A survey of GPs conducted in 2015 showed that although many are knowledgeable about autism, they lack confidence in their abilities to manage patients on the spectrum and the need more support from local specialist services.
There is an urgent need to improve healthcare of people with autism. New research shows that autistic people die on average 16 years earlier than the general population and the gap in mortality increases if they also have learning disabilities.
GPs need to be aware of certain adaptations required when engaging with a patient who has autism. For example, although we are generally taught to use open ended questions, closed questioning can be more appropriate in consultations with an autistic child or adult. Patient with autism can also have an increased sensitivity to side effects of medications, indeed they may have idiosyncratic reactions to drugs.

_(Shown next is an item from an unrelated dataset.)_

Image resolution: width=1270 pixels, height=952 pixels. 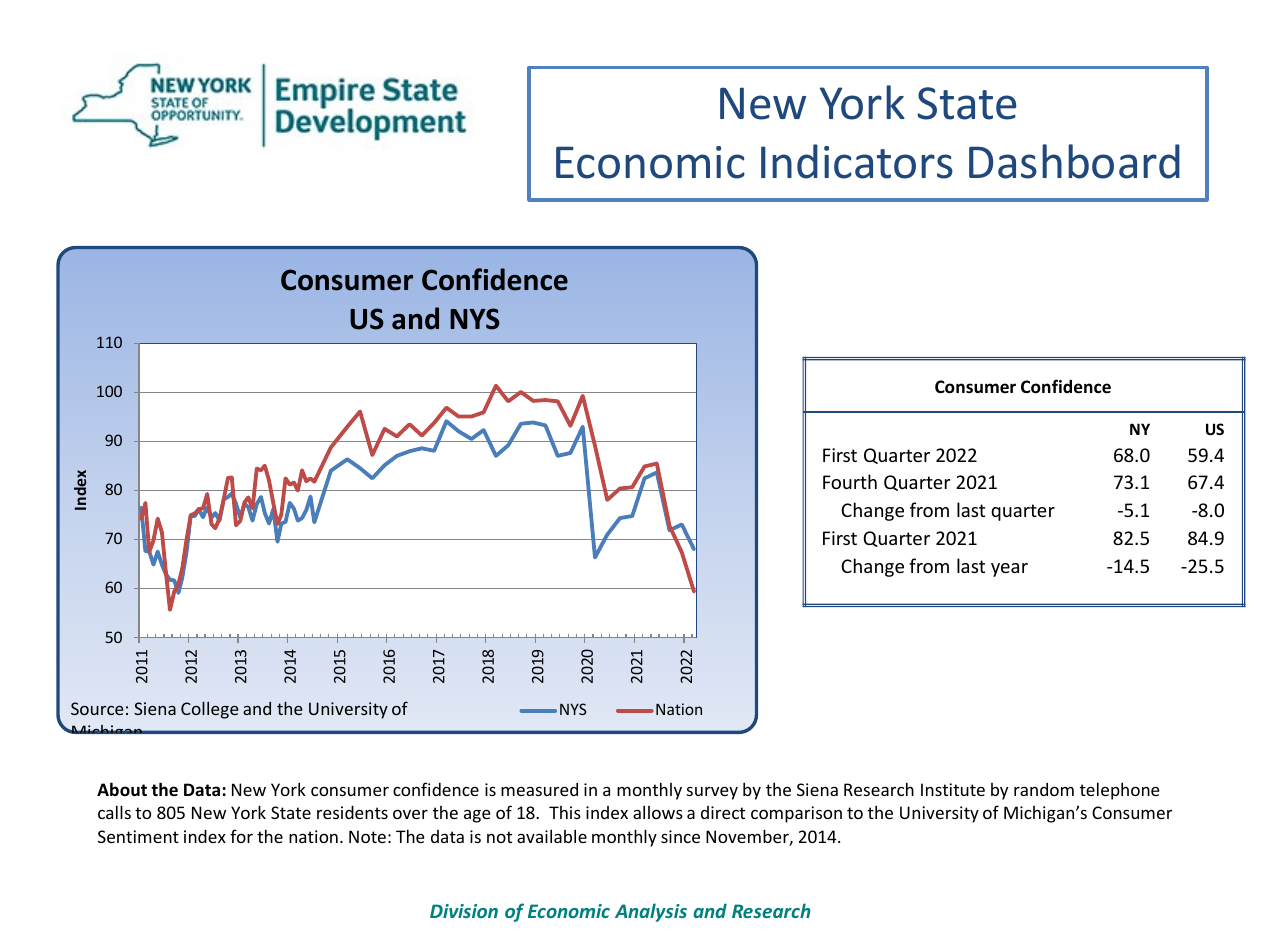 What do you see at coordinates (241, 836) in the screenshot?
I see `for` at bounding box center [241, 836].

In May 2016, The RCGP's Clinical News ebulletin focused specially on the theme of autism. The following articles were included:
To celebrate the Autistic Spectrum Disorders clinical priority, Jonathan Andrews of the Westminster Autism Commission, has written a poem about Autism. Jonathan is on the autistic spectrum and has won national, pan-European and pan-Commonwealth awards for his advocacy, which ensures the voices of autistic people are heard in positions of power.
Eye Contact
Sorry, but the bridge of your nose is peeling like
Old wallpaper, and the falling flakes
Are rather disconcerting.
Have you tried moisturising?
Forgive my bluntness; it’s just one of those
Things I notice, when I’m trapped in a chat
And have to summon up a civil face.
I spend aeons staring at your nose; because, to you,
It looks as though we’ve interlocked our gaze.
I got that off a dating site. I guess
I’m a Lothario, given the swathes
Of men and women that I use it on.
I’ve tried to make contact before. But when I stare
Into the window of your soul, Abyss
Stares back at me: A raging, unquenched fire
Of hungry skull-burrowing worms.
So then I have to rip the link, and tear
My eyes away, to whatever’s near;
Perhaps the table, perhaps the embroidered
Pillow resting on the swivel-chair.
But then you’d wonder why; assume
A gnat, or flashing light, had grabbed my sight;
Query why I was so grotesquely rude, to break
Mid-sentence. Then the seeds of doubt
In my devotion, and your thoughts of me
As some strange oddity would be confirmed.
So, all else being equal, I’d rather stare
At the skin-flakes peeling from your nose.